- _Directions_: Copy the passage about central Australia from "How true that" up to and including "of twelve-gauge shells.", swapping "frost" for "dew".

- _Exercise text_:
There was one more thing I had to know about the cattle operation here: Did he raise hay? “Don’t need it,” Nunn said. “We run our stock on the range all year round. You see, mate, we don’t have any real winter here.”

  How true that statement was, I soon came to realize. May in Australia is Australia’s late autumn. And though I’d wake up many a morning with frost on my sleeping bag, the days were always bright, sunny, warm. Thus the ever-present flies. Thus the flocks and swarms and squadrons of always-yammering birds.

  I’ve never seen so many birds in what is supposed to be a desert region. As Dick Nunn and I talked, the kite hawks soared fifty feet above us, scavengers waiting for leftovers. Flocks of crows flapped about from the trees to the rooftops and back again. They looked like American crows and they squawked like American crows, never stopping, but their cries had a way of falling off at the end. There was something maddening about that incessant yawping and groaning. If I ever came to live in central Australia, I’d keep an automatic shotgun handy and about a carload of twelve-gauge shells.

- _Information supplied_:
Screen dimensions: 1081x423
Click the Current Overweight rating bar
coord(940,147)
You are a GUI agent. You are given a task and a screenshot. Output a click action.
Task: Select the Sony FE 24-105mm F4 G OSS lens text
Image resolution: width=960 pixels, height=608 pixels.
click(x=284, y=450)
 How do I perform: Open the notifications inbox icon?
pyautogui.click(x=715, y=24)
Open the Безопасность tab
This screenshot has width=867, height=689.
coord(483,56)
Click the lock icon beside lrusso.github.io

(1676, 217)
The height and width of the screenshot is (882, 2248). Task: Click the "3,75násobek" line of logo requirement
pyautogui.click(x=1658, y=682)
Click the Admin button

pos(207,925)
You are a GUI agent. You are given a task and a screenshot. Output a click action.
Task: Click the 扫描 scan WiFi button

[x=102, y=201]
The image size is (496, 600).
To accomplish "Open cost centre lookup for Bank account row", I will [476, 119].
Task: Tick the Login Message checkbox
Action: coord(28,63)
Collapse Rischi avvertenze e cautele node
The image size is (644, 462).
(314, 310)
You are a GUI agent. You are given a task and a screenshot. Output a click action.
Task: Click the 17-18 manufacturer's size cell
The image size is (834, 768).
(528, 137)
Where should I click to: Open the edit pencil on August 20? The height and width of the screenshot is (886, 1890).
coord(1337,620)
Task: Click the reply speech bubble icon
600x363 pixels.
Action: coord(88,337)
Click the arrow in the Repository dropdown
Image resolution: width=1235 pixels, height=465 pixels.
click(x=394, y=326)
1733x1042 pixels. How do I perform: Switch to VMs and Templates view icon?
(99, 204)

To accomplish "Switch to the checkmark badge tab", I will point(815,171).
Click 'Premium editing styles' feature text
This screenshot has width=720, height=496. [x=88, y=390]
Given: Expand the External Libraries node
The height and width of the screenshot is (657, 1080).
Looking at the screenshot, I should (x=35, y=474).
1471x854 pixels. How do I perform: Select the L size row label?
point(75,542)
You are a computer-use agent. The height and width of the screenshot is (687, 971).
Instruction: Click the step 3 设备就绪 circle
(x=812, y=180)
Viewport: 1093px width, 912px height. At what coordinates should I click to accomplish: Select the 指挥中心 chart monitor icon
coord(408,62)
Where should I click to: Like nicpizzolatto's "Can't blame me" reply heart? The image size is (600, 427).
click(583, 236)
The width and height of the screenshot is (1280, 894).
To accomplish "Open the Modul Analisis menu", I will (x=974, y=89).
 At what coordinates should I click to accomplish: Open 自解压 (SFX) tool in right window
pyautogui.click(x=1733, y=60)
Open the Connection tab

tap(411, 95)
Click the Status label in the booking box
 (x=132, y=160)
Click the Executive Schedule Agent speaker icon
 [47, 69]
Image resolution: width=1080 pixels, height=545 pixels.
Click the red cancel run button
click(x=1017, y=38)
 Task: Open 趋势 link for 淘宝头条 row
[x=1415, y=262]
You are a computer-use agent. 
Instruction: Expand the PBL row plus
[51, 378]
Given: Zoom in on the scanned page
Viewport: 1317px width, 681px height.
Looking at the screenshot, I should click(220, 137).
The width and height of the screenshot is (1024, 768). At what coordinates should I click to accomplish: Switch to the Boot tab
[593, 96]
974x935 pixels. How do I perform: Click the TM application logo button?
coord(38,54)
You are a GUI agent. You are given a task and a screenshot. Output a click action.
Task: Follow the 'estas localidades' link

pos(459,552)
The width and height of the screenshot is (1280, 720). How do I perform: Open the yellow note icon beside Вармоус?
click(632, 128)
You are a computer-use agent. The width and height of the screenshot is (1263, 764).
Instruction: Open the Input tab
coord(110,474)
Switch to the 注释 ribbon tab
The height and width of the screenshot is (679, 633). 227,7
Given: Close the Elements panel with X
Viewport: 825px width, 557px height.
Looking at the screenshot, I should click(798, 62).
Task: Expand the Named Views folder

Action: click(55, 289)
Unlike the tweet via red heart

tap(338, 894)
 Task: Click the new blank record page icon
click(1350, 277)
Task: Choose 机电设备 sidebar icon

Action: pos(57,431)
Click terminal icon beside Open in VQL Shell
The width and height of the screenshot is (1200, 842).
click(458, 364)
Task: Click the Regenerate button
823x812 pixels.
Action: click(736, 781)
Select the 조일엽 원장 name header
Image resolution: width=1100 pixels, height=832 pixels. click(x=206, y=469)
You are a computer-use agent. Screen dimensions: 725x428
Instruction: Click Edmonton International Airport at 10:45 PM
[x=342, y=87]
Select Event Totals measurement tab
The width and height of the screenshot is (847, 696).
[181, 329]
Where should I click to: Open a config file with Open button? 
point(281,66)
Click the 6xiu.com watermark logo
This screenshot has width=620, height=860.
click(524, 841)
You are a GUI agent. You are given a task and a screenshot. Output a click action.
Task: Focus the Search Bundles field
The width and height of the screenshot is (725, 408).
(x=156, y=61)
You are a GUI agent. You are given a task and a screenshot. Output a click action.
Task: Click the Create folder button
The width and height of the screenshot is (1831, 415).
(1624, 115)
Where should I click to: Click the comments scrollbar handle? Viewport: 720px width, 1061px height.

- _Answer to the exercise_:
How true that statement was, I soon came to realize. May in Australia is Australia’s late autumn. And though I’d wake up many a morning with dew on my sleeping bag, the days were always bright, sunny, warm. Thus the ever-present flies. Thus the flocks and swarms and squadrons of always-yammering birds.

  I’ve never seen so many birds in what is supposed to be a desert region. As Dick Nunn and I talked, the kite hawks soared fifty feet above us, scavengers waiting for leftovers. Flocks of crows flapped about from the trees to the rooftops and back again. They looked like American crows and they squawked like American crows, never stopping, but their cries had a way of falling off at the end. There was something maddening about that incessant yawping and groaning. If I ever came to live in central Australia, I’d keep an automatic shotgun handy and about a carload of twelve-gauge shells.